___ TEXT PROVIDED ___

Wednesday, July 16, 2008

An Imperfect Offering by James Orbinski & Triage

(Note: about four paragraphs below, I provide a very meaningful excerpt from the book. If you intend on reading the book, I suggest you not read the excerpt)

An Imperfect Offering is a moving description of humanitarianism told through the narrative of James Orbinski’s life experiences. The book covers his initial research in Rwanda in the late 80s while training to be a doctor and then his work with MSF in Somalia, Afghanistan, Rwanda, Zaire, and briefly, North Korea, Kosovo and the Sudan. The work serves as both an illumination of what humanitarianism is, as well as the forces that inhibit its efficacy, both local and geopolitical.

An Imperfect Offering was compelling, disturbing and very informative. It should usefully challenge one’s beliefs about the world in which we live and our behaviours within it. Orbinski’s memoir is highly readable in terms of presentation, a feature that is all the more important considering the difficulty of the subject matter.
Go read this book.

After learning about some of the lives people have (had), it makes me think that nothing bad has every happened to me.

I shall also briefly mention that I saw the documentary Triage: Dr. James Orbinski's Humanitarian Dilemma at the NFB several days ago. It was also very moving and educational; the latter even more so for me as I now had places and faces to go along with what I had read in the book. (The doc was filmed last year while he was writing An Imperfect Offering.) Most can spare the 88 minutes more than the time necessary to read his book, so try to see the documentary. Regardless, go watch this film.


(This excerpt is one of the most impactful in the entire book - from pages 226-227)

___

# [LIST OF TASKS]
[a] List every place that the review names as a site of Orbinski's work with MSF.
[b] Reproduce the passage of the review starting with "Go read this" and going on through "from pages 226-227)".

___ DATASET EXCERPT ___

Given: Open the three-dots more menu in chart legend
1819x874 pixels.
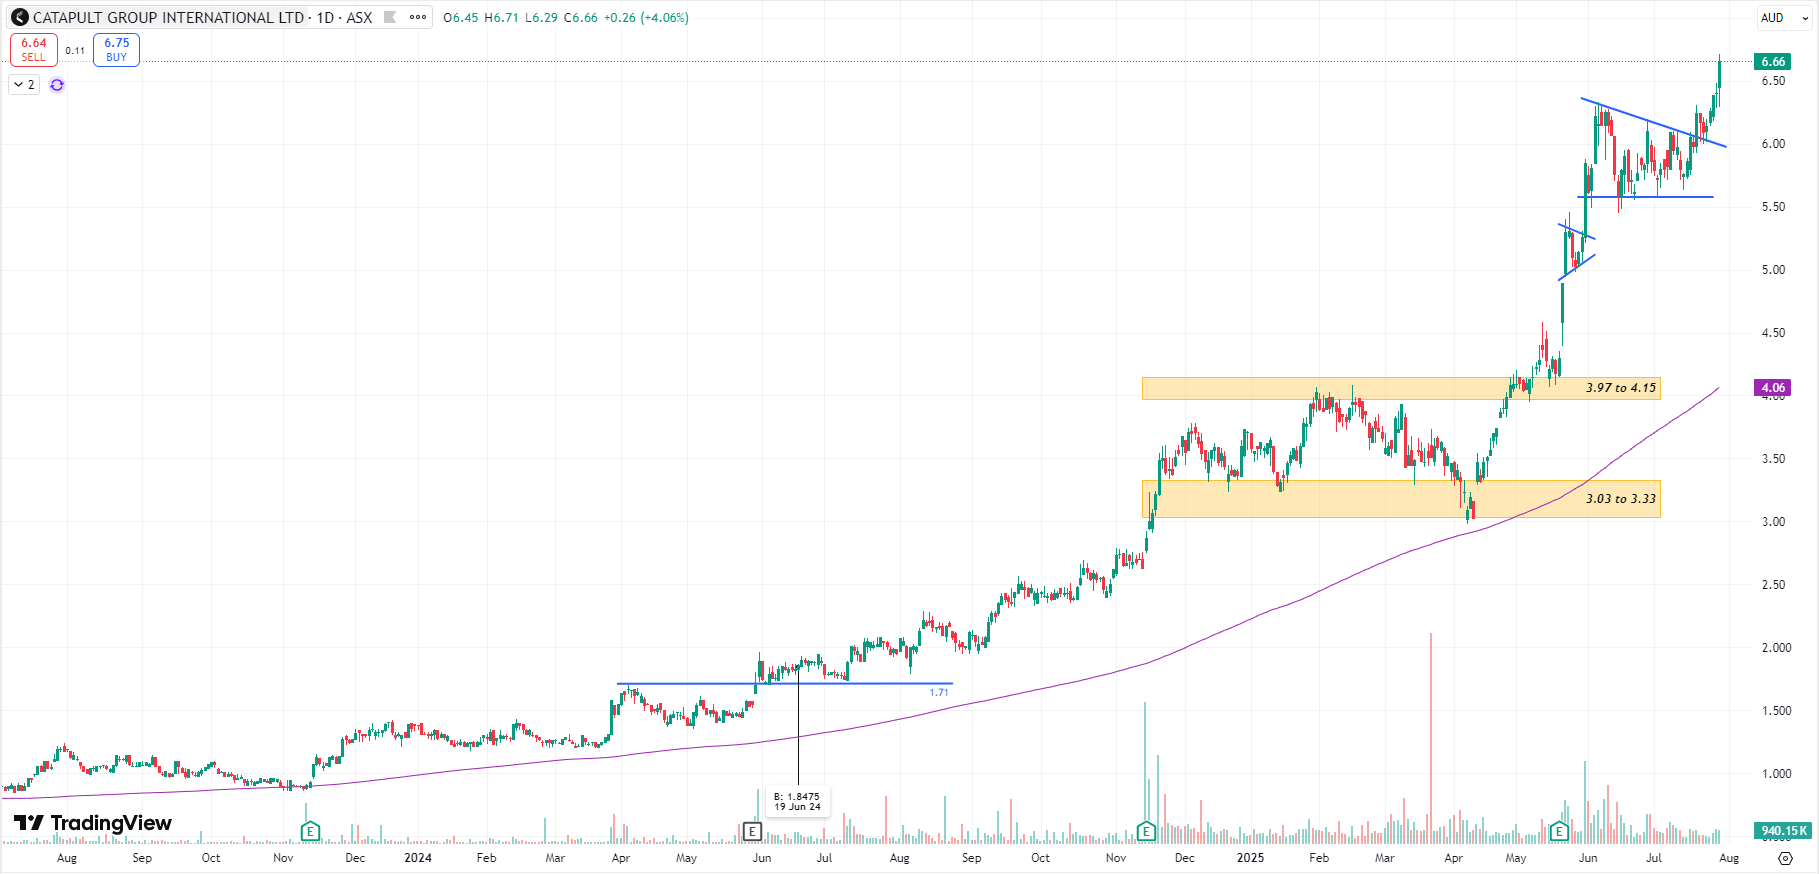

___

# [ANSWERS IN ORDER]
[a] Somalia, Afghanistan, Rwanda, Zaire, North Korea, Kosovo, the Sudan

[b]
Go read this book.

After learning about some of the lives people have (had), it makes me think that nothing bad has every happened to me.

I shall also briefly mention that I saw the documentary Triage: Dr. James Orbinski's Humanitarian Dilemma at the NFB several days ago. It was also very moving and educational; the latter even more so for me as I now had places and faces to go along with what I had read in the book. (The doc was filmed last year while he was writing An Imperfect Offering.) Most can spare the 88 minutes more than the time necessary to read his book, so try to see the documentary. Regardless, go watch this film.


(This excerpt is one of the most impactful in the entire book - from pages 226-227)